# Problem details:
Reproduce each line below with no alterations.

# Data listing:
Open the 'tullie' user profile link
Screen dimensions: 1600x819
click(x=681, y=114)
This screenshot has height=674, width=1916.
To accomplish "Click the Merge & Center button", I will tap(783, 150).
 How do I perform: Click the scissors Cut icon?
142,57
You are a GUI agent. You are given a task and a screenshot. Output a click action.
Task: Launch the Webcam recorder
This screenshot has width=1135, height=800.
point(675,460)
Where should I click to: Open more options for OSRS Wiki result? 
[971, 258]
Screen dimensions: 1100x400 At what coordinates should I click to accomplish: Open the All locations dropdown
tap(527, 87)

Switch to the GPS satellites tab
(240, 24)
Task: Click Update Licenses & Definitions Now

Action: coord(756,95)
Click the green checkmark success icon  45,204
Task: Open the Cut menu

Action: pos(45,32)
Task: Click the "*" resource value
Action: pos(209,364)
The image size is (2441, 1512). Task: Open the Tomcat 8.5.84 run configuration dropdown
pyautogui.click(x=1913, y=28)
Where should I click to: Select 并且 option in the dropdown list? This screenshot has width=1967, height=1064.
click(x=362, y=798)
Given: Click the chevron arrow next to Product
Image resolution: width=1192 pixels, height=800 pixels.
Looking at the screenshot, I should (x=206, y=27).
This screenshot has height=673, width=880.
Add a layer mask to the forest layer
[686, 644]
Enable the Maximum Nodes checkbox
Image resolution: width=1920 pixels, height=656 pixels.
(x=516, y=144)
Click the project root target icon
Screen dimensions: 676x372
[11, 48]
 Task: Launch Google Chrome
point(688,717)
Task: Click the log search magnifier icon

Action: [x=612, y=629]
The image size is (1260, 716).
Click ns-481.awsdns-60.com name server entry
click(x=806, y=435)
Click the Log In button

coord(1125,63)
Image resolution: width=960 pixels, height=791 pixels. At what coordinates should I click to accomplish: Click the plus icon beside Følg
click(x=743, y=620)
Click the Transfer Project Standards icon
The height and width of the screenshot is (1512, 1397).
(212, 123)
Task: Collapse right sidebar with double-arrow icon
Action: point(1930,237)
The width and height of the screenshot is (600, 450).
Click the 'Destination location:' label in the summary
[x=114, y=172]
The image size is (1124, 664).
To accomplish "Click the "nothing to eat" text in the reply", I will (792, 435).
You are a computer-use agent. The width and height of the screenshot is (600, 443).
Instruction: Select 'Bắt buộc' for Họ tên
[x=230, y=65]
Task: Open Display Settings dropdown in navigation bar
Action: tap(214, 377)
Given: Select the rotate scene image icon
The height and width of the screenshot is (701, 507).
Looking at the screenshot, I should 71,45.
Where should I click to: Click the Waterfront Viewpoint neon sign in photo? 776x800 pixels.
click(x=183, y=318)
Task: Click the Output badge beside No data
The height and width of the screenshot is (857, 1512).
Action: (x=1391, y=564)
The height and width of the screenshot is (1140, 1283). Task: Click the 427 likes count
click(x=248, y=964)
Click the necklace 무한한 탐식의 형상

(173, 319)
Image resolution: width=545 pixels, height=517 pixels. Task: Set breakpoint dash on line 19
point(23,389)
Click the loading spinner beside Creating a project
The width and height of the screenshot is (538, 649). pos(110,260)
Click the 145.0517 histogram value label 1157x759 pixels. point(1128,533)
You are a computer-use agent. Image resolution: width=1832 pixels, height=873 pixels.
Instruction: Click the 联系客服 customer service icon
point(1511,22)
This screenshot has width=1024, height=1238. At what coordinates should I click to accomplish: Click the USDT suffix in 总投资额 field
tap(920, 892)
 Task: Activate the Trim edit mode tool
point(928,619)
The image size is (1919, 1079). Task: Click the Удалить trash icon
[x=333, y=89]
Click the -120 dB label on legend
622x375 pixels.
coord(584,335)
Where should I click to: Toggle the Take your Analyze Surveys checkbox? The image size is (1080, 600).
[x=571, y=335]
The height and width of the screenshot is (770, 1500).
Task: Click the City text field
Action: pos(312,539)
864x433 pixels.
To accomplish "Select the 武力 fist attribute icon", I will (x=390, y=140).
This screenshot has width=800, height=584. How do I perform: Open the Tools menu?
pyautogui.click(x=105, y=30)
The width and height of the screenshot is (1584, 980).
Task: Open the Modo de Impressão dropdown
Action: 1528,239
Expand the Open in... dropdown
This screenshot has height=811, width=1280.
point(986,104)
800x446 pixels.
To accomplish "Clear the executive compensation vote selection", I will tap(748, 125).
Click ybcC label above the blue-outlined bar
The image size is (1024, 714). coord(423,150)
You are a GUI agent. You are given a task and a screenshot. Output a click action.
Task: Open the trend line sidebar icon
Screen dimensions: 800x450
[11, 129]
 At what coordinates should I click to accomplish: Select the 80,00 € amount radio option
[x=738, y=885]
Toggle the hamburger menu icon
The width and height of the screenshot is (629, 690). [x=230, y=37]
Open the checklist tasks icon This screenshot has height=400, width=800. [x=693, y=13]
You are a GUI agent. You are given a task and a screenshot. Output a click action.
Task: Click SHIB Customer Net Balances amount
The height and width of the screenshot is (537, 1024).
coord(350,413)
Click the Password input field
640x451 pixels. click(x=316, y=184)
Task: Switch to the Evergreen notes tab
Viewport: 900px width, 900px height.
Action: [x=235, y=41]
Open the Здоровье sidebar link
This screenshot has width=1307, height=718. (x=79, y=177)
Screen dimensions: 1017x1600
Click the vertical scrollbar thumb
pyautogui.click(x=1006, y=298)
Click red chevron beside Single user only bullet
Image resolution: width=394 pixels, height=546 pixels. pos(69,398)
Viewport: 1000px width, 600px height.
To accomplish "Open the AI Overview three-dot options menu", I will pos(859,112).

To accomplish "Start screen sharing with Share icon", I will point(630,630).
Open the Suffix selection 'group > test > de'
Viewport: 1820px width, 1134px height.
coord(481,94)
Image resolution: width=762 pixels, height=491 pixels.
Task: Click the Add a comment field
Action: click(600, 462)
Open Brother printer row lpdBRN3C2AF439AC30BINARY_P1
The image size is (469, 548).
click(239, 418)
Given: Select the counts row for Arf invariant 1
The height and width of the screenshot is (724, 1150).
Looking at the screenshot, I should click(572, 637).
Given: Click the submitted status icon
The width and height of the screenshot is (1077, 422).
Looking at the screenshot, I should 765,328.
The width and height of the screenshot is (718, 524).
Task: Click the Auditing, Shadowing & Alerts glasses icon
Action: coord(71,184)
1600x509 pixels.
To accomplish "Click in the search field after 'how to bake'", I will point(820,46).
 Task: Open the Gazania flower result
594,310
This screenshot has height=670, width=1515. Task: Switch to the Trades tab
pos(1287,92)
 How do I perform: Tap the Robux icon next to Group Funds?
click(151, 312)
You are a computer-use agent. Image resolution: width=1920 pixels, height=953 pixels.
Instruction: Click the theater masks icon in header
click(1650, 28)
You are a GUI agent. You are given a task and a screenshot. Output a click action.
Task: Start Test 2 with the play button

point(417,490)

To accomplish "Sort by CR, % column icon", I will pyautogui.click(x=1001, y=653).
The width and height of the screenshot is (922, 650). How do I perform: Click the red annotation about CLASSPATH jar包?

# Task solution:
Open the 'tullie' user profile link
Screen dimensions: 1600x819
click(x=681, y=114)
This screenshot has height=674, width=1916.
To accomplish "Click the Merge & Center button", I will tap(783, 150).
 How do I perform: Click the scissors Cut icon?
142,57
You are a GUI agent. You are given a task and a screenshot. Output a click action.
Task: Launch the Webcam recorder
This screenshot has width=1135, height=800.
point(675,460)
Where should I click to: Open more options for OSRS Wiki result? 
[971, 258]
Screen dimensions: 1100x400 At what coordinates should I click to accomplish: Open the All locations dropdown
tap(527, 87)

Switch to the GPS satellites tab
(240, 24)
Task: Click Update Licenses & Definitions Now

Action: coord(756,95)
Click the green checkmark success icon  45,204
Task: Open the Cut menu

Action: pos(45,32)
Task: Click the "*" resource value
Action: pos(209,364)
The image size is (2441, 1512). Task: Open the Tomcat 8.5.84 run configuration dropdown
pyautogui.click(x=1913, y=28)
Where should I click to: Select 并且 option in the dropdown list? This screenshot has width=1967, height=1064.
click(x=362, y=798)
Given: Click the chevron arrow next to Product
Image resolution: width=1192 pixels, height=800 pixels.
Looking at the screenshot, I should (x=206, y=27).
This screenshot has height=673, width=880.
Add a layer mask to the forest layer
[686, 644]
Enable the Maximum Nodes checkbox
Image resolution: width=1920 pixels, height=656 pixels.
(x=516, y=144)
Click the project root target icon
Screen dimensions: 676x372
[11, 48]
 Task: Launch Google Chrome
point(688,717)
Task: Click the log search magnifier icon

Action: [x=612, y=629]
The image size is (1260, 716).
Click ns-481.awsdns-60.com name server entry
click(x=806, y=435)
Click the Log In button

coord(1125,63)
Image resolution: width=960 pixels, height=791 pixels. At what coordinates should I click to accomplish: Click the plus icon beside Følg
click(x=743, y=620)
Click the Transfer Project Standards icon
The height and width of the screenshot is (1512, 1397).
(212, 123)
Task: Collapse right sidebar with double-arrow icon
Action: point(1930,237)
The width and height of the screenshot is (600, 450).
Click the 'Destination location:' label in the summary
[x=114, y=172]
The image size is (1124, 664).
To accomplish "Click the "nothing to eat" text in the reply", I will (792, 435).
You are a computer-use agent. The width and height of the screenshot is (600, 443).
Instruction: Select 'Bắt buộc' for Họ tên
[x=230, y=65]
Task: Open Display Settings dropdown in navigation bar
Action: tap(214, 377)
Given: Select the rotate scene image icon
The height and width of the screenshot is (701, 507).
Looking at the screenshot, I should 71,45.
Where should I click to: Click the Waterfront Viewpoint neon sign in photo? 776x800 pixels.
click(x=183, y=318)
Task: Click the Output badge beside No data
The height and width of the screenshot is (857, 1512).
Action: (x=1391, y=564)
The height and width of the screenshot is (1140, 1283). Task: Click the 427 likes count
click(x=248, y=964)
Click the necklace 무한한 탐식의 형상

(173, 319)
Image resolution: width=545 pixels, height=517 pixels. Task: Set breakpoint dash on line 19
point(23,389)
Click the loading spinner beside Creating a project
The width and height of the screenshot is (538, 649). pos(110,260)
Click the 145.0517 histogram value label 1157x759 pixels. point(1128,533)
You are a computer-use agent. Image resolution: width=1832 pixels, height=873 pixels.
Instruction: Click the 联系客服 customer service icon
point(1511,22)
This screenshot has width=1024, height=1238. At what coordinates should I click to accomplish: Click the USDT suffix in 总投资额 field
tap(920, 892)
 Task: Activate the Trim edit mode tool
point(928,619)
The image size is (1919, 1079). Task: Click the Удалить trash icon
[x=333, y=89]
Click the -120 dB label on legend
622x375 pixels.
coord(584,335)
Where should I click to: Toggle the Take your Analyze Surveys checkbox? The image size is (1080, 600).
[x=571, y=335]
The height and width of the screenshot is (770, 1500).
Task: Click the City text field
Action: pos(312,539)
864x433 pixels.
To accomplish "Select the 武力 fist attribute icon", I will (x=390, y=140).
This screenshot has width=800, height=584. How do I perform: Open the Tools menu?
pyautogui.click(x=105, y=30)
The width and height of the screenshot is (1584, 980).
Task: Open the Modo de Impressão dropdown
Action: 1528,239
Expand the Open in... dropdown
This screenshot has height=811, width=1280.
point(986,104)
800x446 pixels.
To accomplish "Clear the executive compensation vote selection", I will tap(748, 125).
Click ybcC label above the blue-outlined bar
The image size is (1024, 714). coord(423,150)
You are a GUI agent. You are given a task and a screenshot. Output a click action.
Task: Open the trend line sidebar icon
Screen dimensions: 800x450
[11, 129]
 At what coordinates should I click to accomplish: Select the 80,00 € amount radio option
[x=738, y=885]
Toggle the hamburger menu icon
The width and height of the screenshot is (629, 690). [x=230, y=37]
Open the checklist tasks icon This screenshot has height=400, width=800. [x=693, y=13]
You are a GUI agent. You are given a task and a screenshot. Output a click action.
Task: Click SHIB Customer Net Balances amount
The height and width of the screenshot is (537, 1024).
coord(350,413)
Click the Password input field
640x451 pixels. click(x=316, y=184)
Task: Switch to the Evergreen notes tab
Viewport: 900px width, 900px height.
Action: [x=235, y=41]
Open the Здоровье sidebar link
This screenshot has width=1307, height=718. (x=79, y=177)
Screen dimensions: 1017x1600
Click the vertical scrollbar thumb
pyautogui.click(x=1006, y=298)
Click red chevron beside Single user only bullet
Image resolution: width=394 pixels, height=546 pixels. pos(69,398)
Viewport: 1000px width, 600px height.
To accomplish "Open the AI Overview three-dot options menu", I will pos(859,112).

To accomplish "Start screen sharing with Share icon", I will point(630,630).
Open the Suffix selection 'group > test > de'
Viewport: 1820px width, 1134px height.
coord(481,94)
Image resolution: width=762 pixels, height=491 pixels.
Task: Click the Add a comment field
Action: click(600, 462)
Open Brother printer row lpdBRN3C2AF439AC30BINARY_P1
The image size is (469, 548).
click(239, 418)
Given: Select the counts row for Arf invariant 1
The height and width of the screenshot is (724, 1150).
Looking at the screenshot, I should click(572, 637).
Given: Click the submitted status icon
The width and height of the screenshot is (1077, 422).
Looking at the screenshot, I should 765,328.
The width and height of the screenshot is (718, 524).
Task: Click the Auditing, Shadowing & Alerts glasses icon
Action: coord(71,184)
1600x509 pixels.
To accomplish "Click in the search field after 'how to bake'", I will point(820,46).
 Task: Open the Gazania flower result
594,310
This screenshot has height=670, width=1515. Task: Switch to the Trades tab
pos(1287,92)
 How do I perform: Tap the Robux icon next to Group Funds?
click(151, 312)
You are a computer-use agent. Image resolution: width=1920 pixels, height=953 pixels.
Instruction: Click the theater masks icon in header
click(1650, 28)
You are a GUI agent. You are given a task and a screenshot. Output a click action.
Task: Start Test 2 with the play button

point(417,490)

To accomplish "Sort by CR, % column icon", I will pyautogui.click(x=1001, y=653).
The width and height of the screenshot is (922, 650). How do I perform: Click the red annotation about CLASSPATH jar包?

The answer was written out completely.